There are now a number of programs for cellphones, tablets and personal computers (laptops or desktops) that create what is essentially a biodome of employer information residing within a secure environment on the user’s computer, while restricting the user from copying information or other potential acts of abuse. This could be the saving grace for companies that are particularly sensitive to data loss.
Increasing the e-discovery pie
E-discovery is growing at an exponential rate and as employers rely more and more on computers and computer systems, it will continue to do so. In a lawsuit, parties are generally entitled to discovery any information that is relevant to the suit. Having employees use personal devices will require employers to collect, preserve and review the information on the devices for relevant information in the event of a lawsuit. This further broadens the scope of discoverable information and increases the costs of these efforts for the employer.

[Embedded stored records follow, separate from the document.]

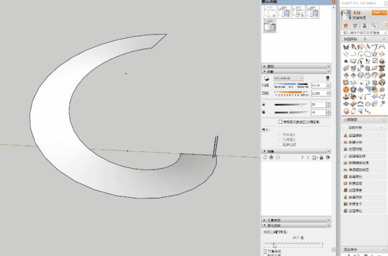This screenshot has width=388, height=256.
Task: Toggle the 在平面上 display checkbox
Action: pos(280,133)
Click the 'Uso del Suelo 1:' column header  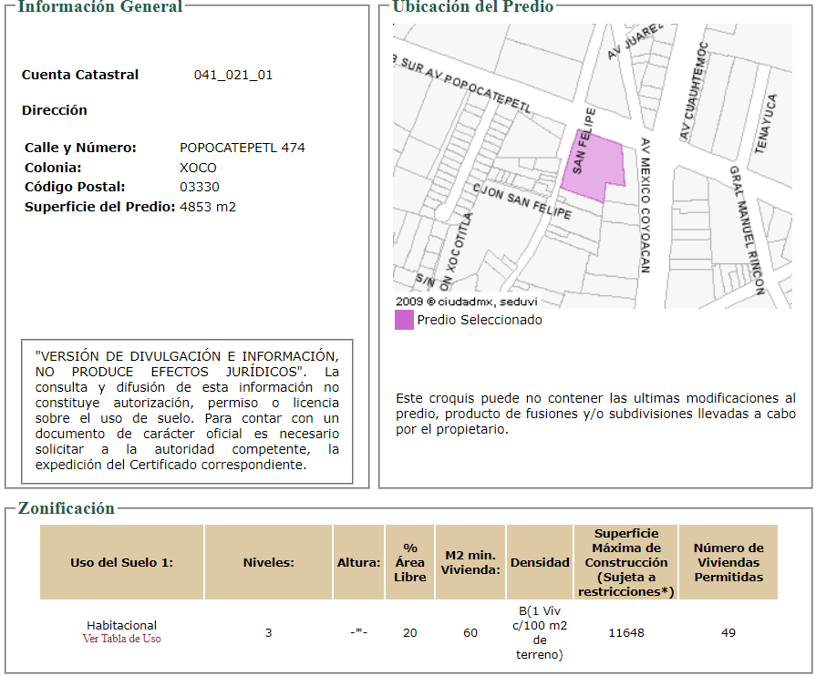pyautogui.click(x=121, y=562)
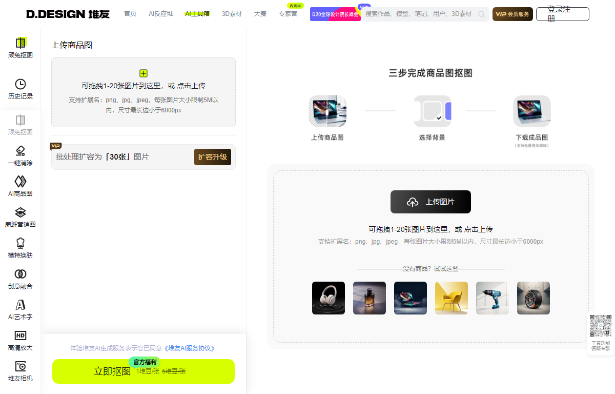The width and height of the screenshot is (615, 394).
Task: Click 扩容升级 upgrade button
Action: click(x=213, y=157)
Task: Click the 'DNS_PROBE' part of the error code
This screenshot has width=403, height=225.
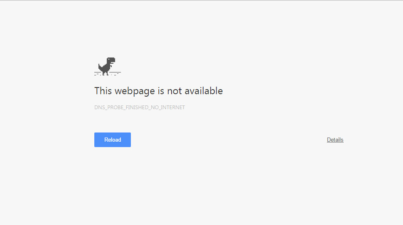Action: pos(108,107)
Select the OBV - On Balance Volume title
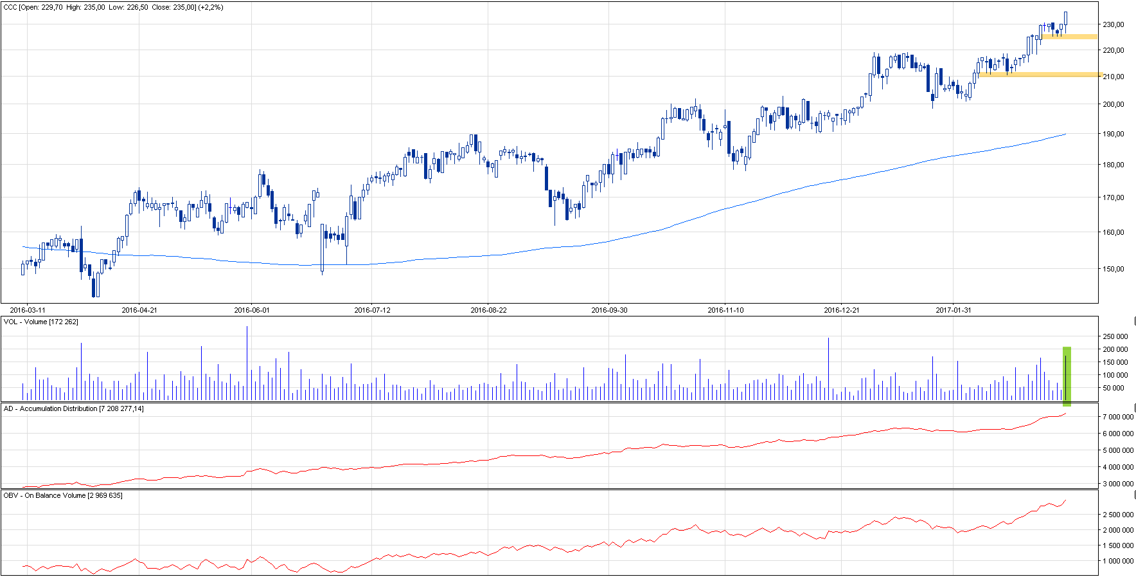 pos(63,495)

The effects of BYOD are still being realized
These are just two of the major concerns of BYOD policies, but there are more. Privacy rights of an employee can obviously come into play with the use of personal devices at work as well as acceptable use and non-use of the devices both at work and away. Even with the potential downsides, BYOD policies can be an excellent tool for business looking to shed the cost and burden of maintaining personal devices for their employees. It is important to consult with an attorney in drafting an effective BYOD policy to ensure that the individual needs of your business are taken into consideration along with the ever-changing laws. First look introspectively to determine how much you value your information and ask what the cost of releasing some of the control of that information is worth to you. Then, if you think the potential risks are outweighed by the benefits, say goodbye to all those BlackBerrys you’ll never buy again!